Rebranding will boost Asean's image
NST, April 22, 2013
By Farish A. Noor
INTEGRATION: We need to revive the spirit of Asean and inject new life into it to make it relevant to more than 500 million citizens IN all my years as an academic, I have to sadly report that I have managed to persuade only two young scholars from Southeast Asia to do Asean studies. That Asean students are not interested in the region they inhabit baffles me still, and I often wonder why most of my students who take my courses on Asean history happen to be non-Asian students from America, Europe or Australia. It has been a long slog for me, trying to change the mindset of young Southeast Asians who can look only to the West for their future. This week sees the Asean summit held in Brunei, and I hope that some of these concerns will be raised there as well.
My concern as an academic is naturally a scholarly one, for it boils down to the simple observation that while we live in Southeast Asia, most Asean citizens have not the faintest idea of what Asean is, what it has done and what it offers for the future. The time has come to change this popular mindset decisively, for we are on the brink of closer Asean integration (by 2015) and that would be useless unless and until we can persuade our fellow citizens to think of themselves as Asean citizens, too. The problem, perhaps lies, in the education system of many Asean countries. In some countries I have visited (like Vietnam and Myanmar), Asean is given greater emphasis from the school level.
Schools there promote Asean awareness by having special "Asean days" and events that talk about why Asean is necessary and important. Yet, in a development somewhat parallel to what we see in the case of the European Union (EU), in the founding states of Asean, the concept of Asean itself is taken for granted. Young citizens of countries like Malaysia may not even know what the Asean symbol looks like. (Once, in the course of one of my simple surveys, I asked a young person what the Asean symbol represented, and was shocked to hear her reply: "The Union Jack"). In this day and age that is configured and shaped by mass consumerism, pop culture and popular icons, there is a glaring deficiency or memory gap among the younger citizens among us who take it for granted that they will live and prosper in peace.
Most of those from the "Y generation" have failed to appreciate the fact that their comfortable lives were rendered so thanks to almost five decades of inter-Asean diplomacy and conflict prevention, and they ought to appreciate the fact that if they have never experienced even a single day of war and bloodshed, it is thanks to the efforts of countless bureaucrats and diplomats who have been working behind the scenes to keep the region free of war. But it is understandable that the young are less inclined to hark on the past for theirs is a generation that was weaned on TV snippets, pop videos and movie blockbusters. It is incumbent, instead, on the older generation to revive the spirit of Asean and to inject into it new life that would make it relevant for more than 500 million Asean citizens today. But how?
Though I may be a historian by default, I feel that what is needed more than ever now is to awaken the idea and belief that Asean has not only been the peacemaker and bridge-builder of the past, but also the new opportunity structure for the future. In other words, Asean becomes relevant to the young when they can identify with its promises and goals, and when they see in Asean a vehicle through which they can also expand their horizon of opportunities in the future. Gone are the days of old-style parochialism when a person born in one Asean country will grow up, work, live and die in that country. Asean's youth boom means that the region is both blessed and cursed by a growing number of educated, socially mobile and socially ambitious youth who seek greater pastures to prosper.

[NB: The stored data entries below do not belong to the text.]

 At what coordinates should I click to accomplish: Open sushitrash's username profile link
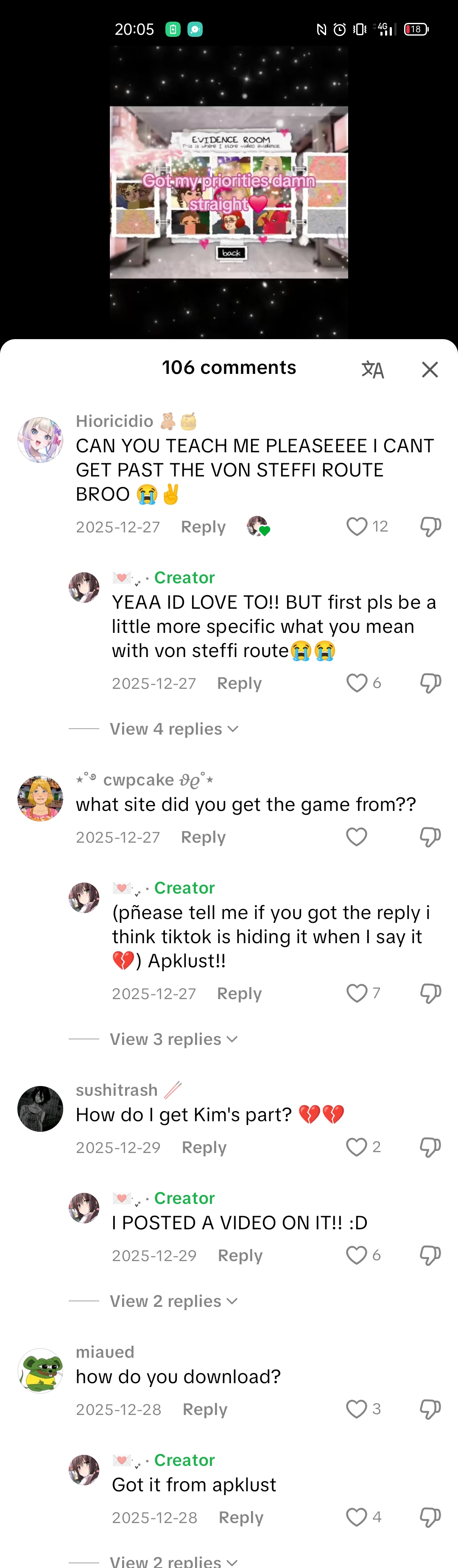(x=116, y=1089)
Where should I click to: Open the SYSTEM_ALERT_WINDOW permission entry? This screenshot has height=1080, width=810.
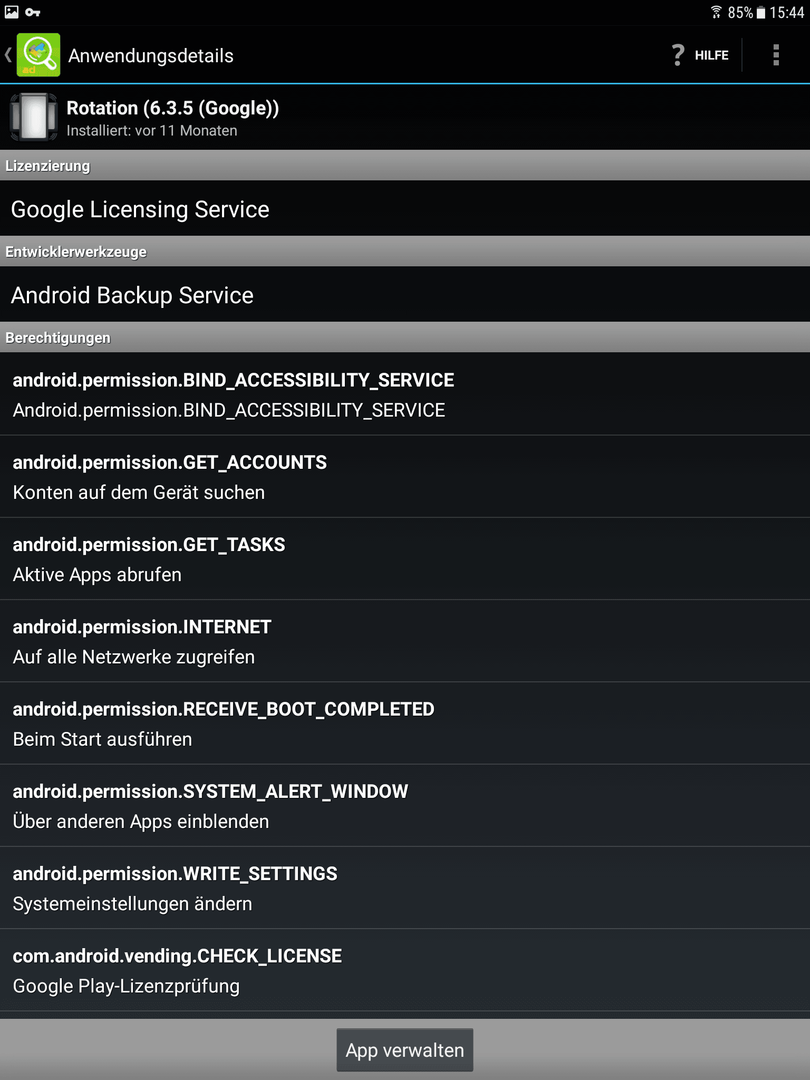pos(405,806)
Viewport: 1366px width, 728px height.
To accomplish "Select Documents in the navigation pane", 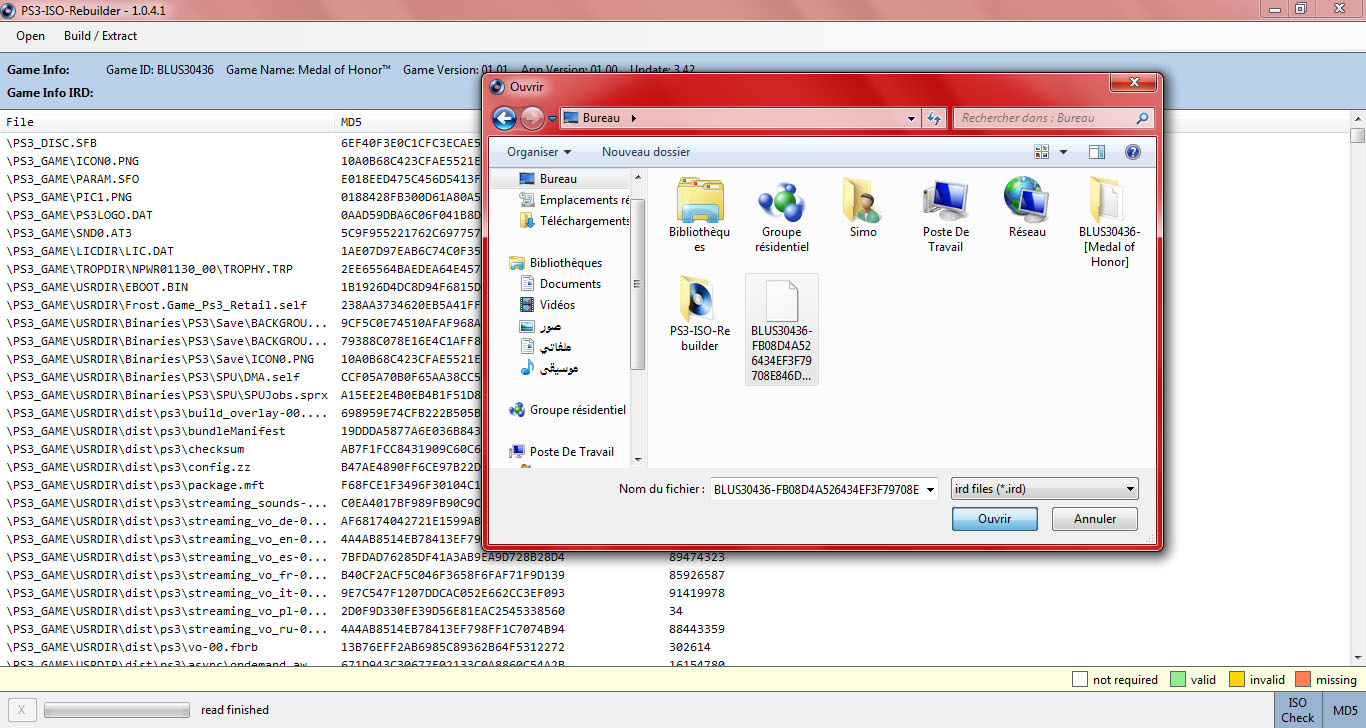I will pyautogui.click(x=570, y=284).
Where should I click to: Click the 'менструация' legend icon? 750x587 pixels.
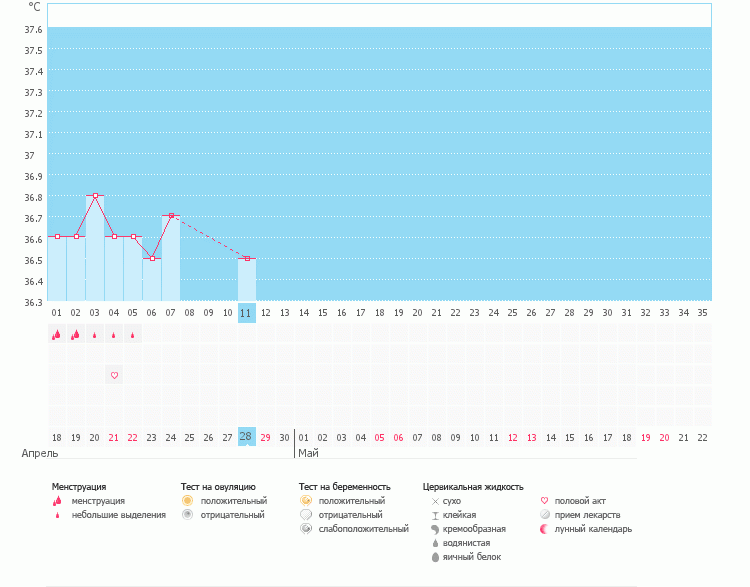tap(57, 501)
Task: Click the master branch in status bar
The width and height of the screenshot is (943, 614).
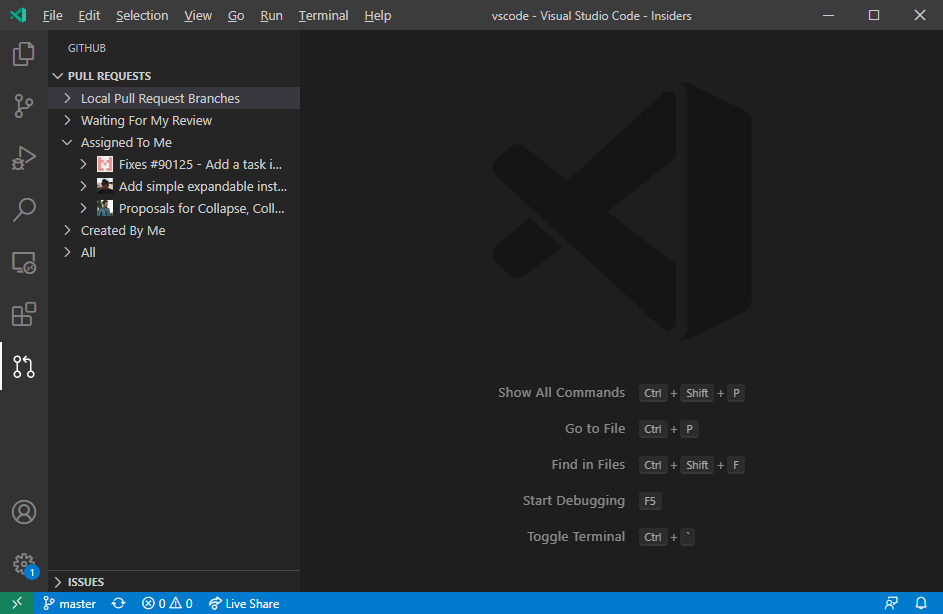Action: [69, 603]
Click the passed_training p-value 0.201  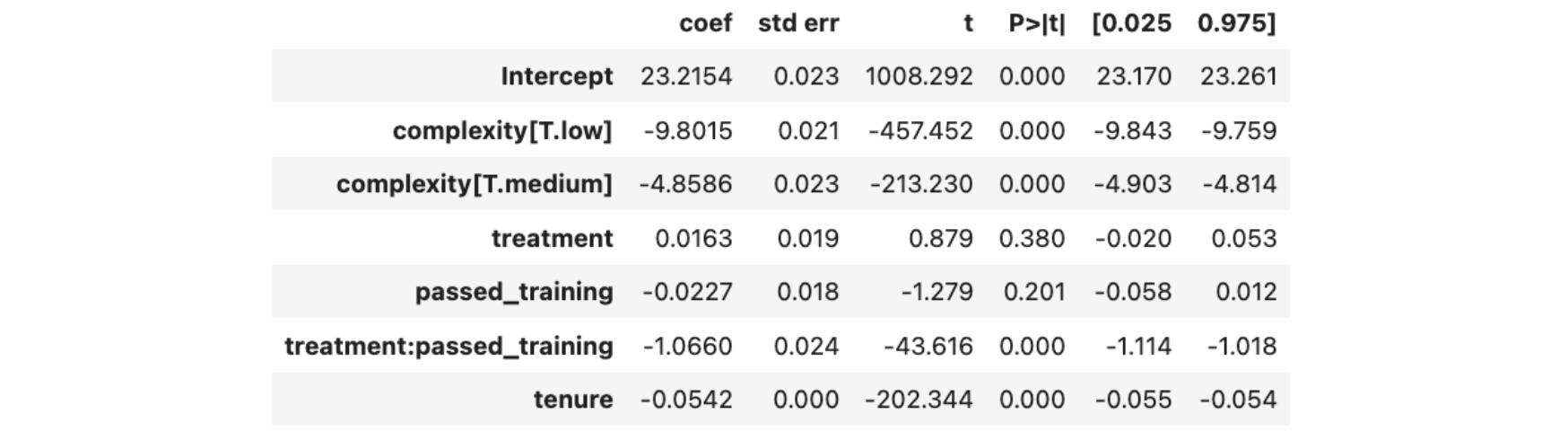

Asean is that new frontier that will expand their worldviews and occupational opportunities. How can we go about doing this? For a start, we can begin with our own school books and look at how much information is given about our neighbouring countries. (I was surprised when I looked at the history textbooks of a neighbouring country and noted that the amount of information on Malaysia was only four pages. Other countries fared even worse, being given only two pages each.) This myopia has unfortunately become the norm across many parts of the Asean region, yet it is a lacuna that can be addressed easily.
Secondly, we can continue to inject the word "Asean" in our own work as teachers, policymakers, businessmen and diplomats, and to emphasise the fact that no Asean country exists in isolation from the rest of the region. This is only to remind ourselves that whatever challenges we will face in the near future will be faced by Asean as a whole. This should also translate into more Asean-focused policies and joint cooperation for the same reason. But, perhaps, the most important change that has to be made in the short term is the rebranding of Asean itself, and the popularisation of the Asean logo or symbol.
As a host of new and unpredicted variables impact upon our region, it is vital that Asean faces them together. This, however, will not happen unless Asean becomes something real, tangible and meaningful in our lives. And this cannot possibly happen if the youth of Asean do not even recognise the Asean symbol, and are more familiar with the brands of fast food, sports shoes and pop icons. Re-branding Asean today and linking it to the future of Asean citizens is something that involves both marketing and long-term policy planning, but the final result ought to be the view that the Asean symbol stands for not only the past, but the future as well.